Luxuries I’m actively enjoying and reminiscing about while presently engaging with them:
- A meal plan. If I choose, I can spend about 16 points per day on pre-made food. That’s usually pretty good. And somewhat healthy. And readily available. All day. The next time this happens may be if I ever enter a nursing home… or camp (let’s hope for the latter.)
- A house with heat that I can crank up without worrying about expense (room and board covers it.) This is not to say that I don’t wear copious layers or go to sleep bundled up like an infant, but compared to my experiences in other places (e.g. home), the ability to saunter over to the thermosdat and effortlessly raise the heat above hibernation-inducing is absolutely divine!
- A residence that’s four minutes from my science classes, three from the grocery store, three from the gym, four from many other classes.

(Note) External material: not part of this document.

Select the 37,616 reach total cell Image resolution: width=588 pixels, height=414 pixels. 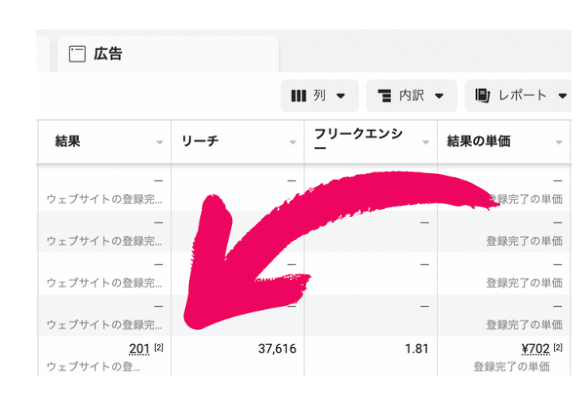[x=277, y=349]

- A campus whose grocery store is a yuppie’s dream: practically all organic or local or cruelty-free or vegan or gluten-free or without preservatives or a big mix of those factors. Of course, that means that natural peanut butter is eleven dollars, but the fact that I’m practically required to indulge myself in these culinary treats is quite a luxury. How can I complain?
- Professors who are practically celebrities. My friend’s advisor is a climate change econ advisor to the president. A professor for whom I’m devising a project and was a former lab assistant was the advisee of Richard Lewontin and TA’d for E.O. Wilson. Two other evolutionary bio profs were at Harvard getting their grad degrees at that time as well.
- A student body that struggles to contain their exuberance for life by constantly breaking the Rule of 7 and using their non-existent free time to manage musicals, clubs, movements, volunteering, bands, projects, companies, you name it… I know that each person I pass while walking from my house to Usdan has a fascinating story and set of passions that led them here. I wish I could get to know them all. But because that’s not really within my time limit, I’m satisfied with knowing the stories of a portion of them and dreaming about those of they who remain.